We ran a common e-commerce implementation against the handmade goods marketplace spec. The verification engine found one implementation gap before a single line shipped to users. Here's the full breakdown.
Spec: 6 functional requirements, 4 non-functional requirements
Implementation submitted: Python backend with repository and service layer
Verdict: ❌ FAILED — 5/6 requirements pass, 1 gap found
The verdict is FAILED because all requirements must pass. 83% is not done.
The architecture engine expected three path segments in the implementation: api/, models/, and migrations/. All three were present.
✅ Structural check passed.
This is where the gap was found. Layer 2 searches for specific identifiers — class names, function names — in the stripped source code. Comments, strings, and docstrings are removed before matching so signals in dead code don't produce false positives.
Signals required: ProductRepository, get_product_details
Result: Both found. Pass.
Signals required: ReviewService, create_review
Result: Neither found.
Requirement: The spec says buyers must be able to leave reviews for purchased products. The acceptance criterion is specific: POST /api/reviews with {order_id, rating, comment} returns HTTP 201 with {review_id}.
What was submitted: The implementation had product listings, search, seller dashboards, and order history. No review functionality.
Gap: This is a common pattern. Reviews feel like a "Phase 2" feature during development. They get deprioritized.
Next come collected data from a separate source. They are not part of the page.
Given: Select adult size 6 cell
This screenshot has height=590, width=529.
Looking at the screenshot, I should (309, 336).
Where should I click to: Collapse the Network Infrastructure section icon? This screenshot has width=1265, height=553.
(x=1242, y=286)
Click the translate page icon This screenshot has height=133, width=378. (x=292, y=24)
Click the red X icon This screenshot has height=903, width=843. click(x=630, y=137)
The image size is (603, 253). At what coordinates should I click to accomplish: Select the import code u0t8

The spec said they were required. The implementation shipped without them. Without verification, this gap surfaces in production when a buyer tries to leave a review and finds no way to do it.
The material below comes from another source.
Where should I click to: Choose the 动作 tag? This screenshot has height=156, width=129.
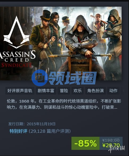pos(113,91)
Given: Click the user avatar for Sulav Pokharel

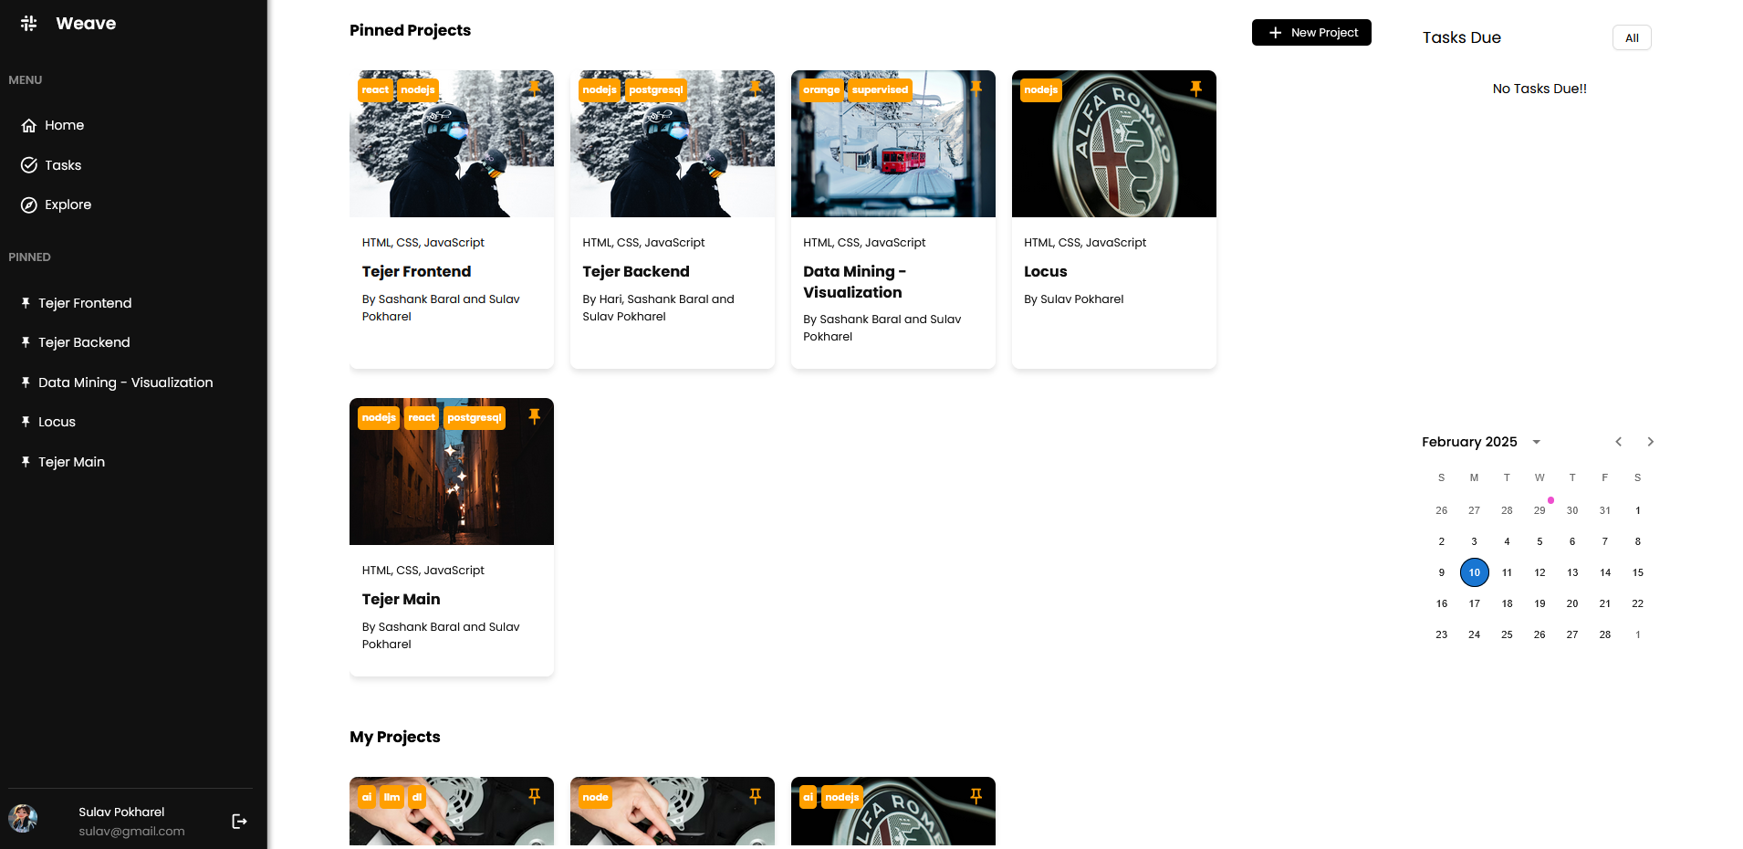Looking at the screenshot, I should point(24,818).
Production consequence: Seller trust is built on reviews in a marketplace. Shipping without them isn't a minor omission — it's a missing core feature that affects buyer confidence and seller acquisition.
Signals required: SellerRepository, get_seller_products
Result: Both found. Pass.
Signals required: OrderRepository, get_seller_orders
Result: Both found. Pass.
Signals required: ProductSearchService, search_products
Result: Both found. Pass.
Signals required: CategoryRepository, get_category_products
Result: Both found. Pass.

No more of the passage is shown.